The war in Ukraine, however, marks a watershed. The increase in arms purchases by Western countries may well induce Swiss companies to be more exacting towards certain problematic countries. “The need to do business at any cost will be less pronounced within the sector,” Social Democratic Party parliamentarian Pierre-Alain Fridez said in an interview with Le Temps.

‘Good offices and good business’

But this is not enough to reassure Swiss anti-militarists. “The question is not whether a new scandal will erupt but when. The experience of recent years has shown that, despite all the controls put in place, Swiss weapons still wind up in war zones”, said Green Party parliamentarian Fabien Fivaz.

With each new disclosure, Switzerland’s image suffers another blow. The trade-off is just not worth it, in Fivaz’s eyes. “By exporting weapons of a value of several hundred million francs, we are feeding the global war effort. Switzerland pursues a dual policy of good offices and good business. I understand that this looks bad abroad.”

The industry’s defenders take a much more pragmatic view. “We already have much more stringent regulations than most other European countries. Tightening this legislation further would only penalize our industry. If we don’t sell these weapons, others will do it for us,” concluded Swissmem’s Philippe Cordonier.

For many centuries, Switzerland exported only mercenaries and no weapons – it was only after the First World War that an exportable war materials industry emerged in Switzerland.  

The Hague Agreement of 1907 prohibited neutral states from exporting state-produced weapons, but this did not apply to the private sector.

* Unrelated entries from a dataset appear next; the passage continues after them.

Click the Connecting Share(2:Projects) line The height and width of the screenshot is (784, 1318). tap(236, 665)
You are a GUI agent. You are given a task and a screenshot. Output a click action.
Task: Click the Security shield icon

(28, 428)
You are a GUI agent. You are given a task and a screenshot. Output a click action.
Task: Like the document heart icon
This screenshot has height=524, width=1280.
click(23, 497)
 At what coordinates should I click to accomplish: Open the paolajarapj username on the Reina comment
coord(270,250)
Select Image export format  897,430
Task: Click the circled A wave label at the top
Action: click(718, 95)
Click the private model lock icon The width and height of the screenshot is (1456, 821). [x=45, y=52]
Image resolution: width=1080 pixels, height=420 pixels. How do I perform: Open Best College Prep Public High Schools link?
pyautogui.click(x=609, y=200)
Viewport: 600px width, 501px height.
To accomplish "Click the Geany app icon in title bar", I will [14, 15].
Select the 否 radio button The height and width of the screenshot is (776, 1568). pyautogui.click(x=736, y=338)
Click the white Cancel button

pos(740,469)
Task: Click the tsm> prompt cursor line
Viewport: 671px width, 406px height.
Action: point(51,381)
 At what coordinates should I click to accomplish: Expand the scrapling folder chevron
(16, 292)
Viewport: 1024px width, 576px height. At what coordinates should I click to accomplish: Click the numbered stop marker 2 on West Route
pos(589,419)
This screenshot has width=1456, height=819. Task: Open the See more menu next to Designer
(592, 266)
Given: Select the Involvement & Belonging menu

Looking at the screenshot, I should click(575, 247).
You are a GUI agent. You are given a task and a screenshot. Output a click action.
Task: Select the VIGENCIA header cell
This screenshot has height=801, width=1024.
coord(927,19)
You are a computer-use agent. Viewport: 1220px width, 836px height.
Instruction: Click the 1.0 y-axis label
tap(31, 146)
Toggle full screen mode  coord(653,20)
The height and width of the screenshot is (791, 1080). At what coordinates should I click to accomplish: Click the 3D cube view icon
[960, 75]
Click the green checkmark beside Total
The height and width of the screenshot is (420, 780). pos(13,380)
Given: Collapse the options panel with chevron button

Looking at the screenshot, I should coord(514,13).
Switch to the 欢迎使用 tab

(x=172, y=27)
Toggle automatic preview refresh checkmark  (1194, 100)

In addition, it stipulated that no deliveries should be made unilaterally to a warring party. From this, Switzerland developed a neutrality position of balance: in the then newly founded League of Nations, it advocated rearmament for Germany and, at the same time, disarmament for the Allies. With the result that German arms manufacturers settled in Switzerland in order to circumvent the Allied arms control regulations. During the Second World War, Switzerland tried to sell more war material to the Germans in order to compensate for the imbalance compared to its arms exports to Allies.  

During the Cold War, this balance doctrine came under pressure, and Switzerland supplied primarily to the western part of the divided world. Its customers included not only flawless democracies but also military dictatorships. Despite widespread criticism, the official, bourgeois Switzerland stood behind the arms industry: a reduction in arms production was seen as a weakening of defence readiness – very much in the spirit of the Cold War. There was no contradiction with neutrality, on the contrary: the rash disregard of a nation for arms deliveries was seen as non-neutral.  

This rhetoric disappeared with the Cold War and gave way to liberal economic arguments that feared too much regulation. This with the support of the population: initiatives that wanted to ban the export of war material altogether in 1997 and 2009 always provided important corrective measures, but were never adopted.  

This section was added in March 2023.